Joseph Anton Gall (27 March 1748 – 18 June 1807) was the bishop of Linz from 1788 to 1807.

==Early life and education==

He was born in Weil de Stadt. He was one of eleven children of Anton Gall, who was the mayor of Weil de Stadt.

He studied philosophy, theology and law at Heidelberg.

He was ordained as a priest in 1772.

He had an interest in education and was influenced by Johann Ignaz von Felbiger, the Abbot of Sagan. He taught at the Normal School in Vienna for four years. He was then appointed court chaplain by Empress Maria Theresa and went on to become Chief Overseer of Schools in Lower Austria.

He had been of great service to the Austrian school system as cathedral scholasticus and chief supervisor of the normal schools. He was an adherent of Josephinism, and permitted the chancellor of the chapter, George Rechberger, a layman and Josephinist, to exercise great influence over the ecclesiastical administration of his diocese.

He was appointed as Bishop of Linz in 1788 and took up the post on 1 March 1789. He served at this post until his death.

WHAT NEEDS TO BE DONE ▸ Can you carry on the biography of Joseph Anton Gall from where it ends? The records have no connection to the text about the bishop.

DATA RECORDS ▸
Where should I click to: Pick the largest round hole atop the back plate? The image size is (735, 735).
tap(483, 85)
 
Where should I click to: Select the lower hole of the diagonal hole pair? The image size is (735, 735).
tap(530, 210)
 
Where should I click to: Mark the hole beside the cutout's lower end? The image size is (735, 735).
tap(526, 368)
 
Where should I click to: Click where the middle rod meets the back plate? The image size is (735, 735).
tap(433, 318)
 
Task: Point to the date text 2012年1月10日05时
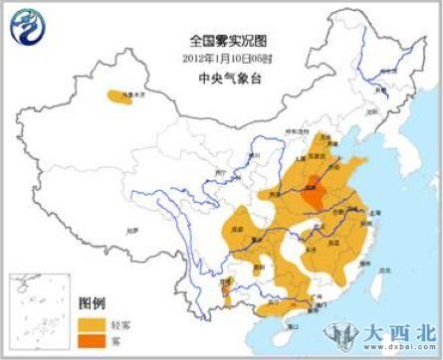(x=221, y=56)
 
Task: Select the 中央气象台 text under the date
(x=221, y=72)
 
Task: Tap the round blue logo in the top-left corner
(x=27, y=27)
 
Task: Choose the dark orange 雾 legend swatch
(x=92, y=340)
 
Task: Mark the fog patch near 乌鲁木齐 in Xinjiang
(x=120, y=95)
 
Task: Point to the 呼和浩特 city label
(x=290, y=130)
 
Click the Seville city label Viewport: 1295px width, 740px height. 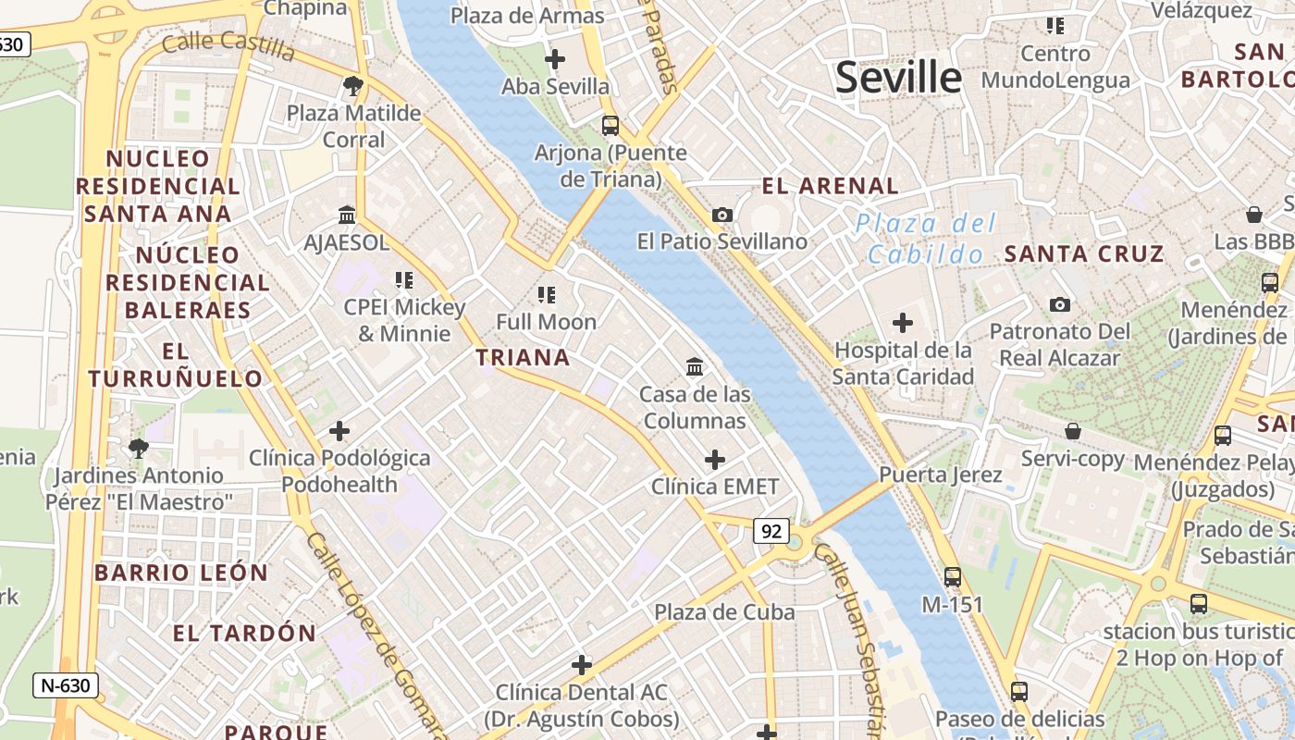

RESULT FOR THIS TASK ▸
Ecclesiastical conditions became more satisfactory during his episcopate, but much of the credit for this is due to Emperors Leopold II and Francis II who repealed many over-hasty reforms of Joseph II.

The general seminaries introduced in 1783 were set aside, and the training of the clergy was again made the care of the bishops. Bishop Gall, therefore, exerted himself for years to establish a theological institute for his diocese; it was opened in 1794.

Another permanent service of the bishop was the founding of a seminary for priests; for this he bought in 1804 a house out of his own means, and made the institution heir to all his property.

==Legacy==
in Weil der Stadt there is a street named after him, as well as the Gall House on the market square.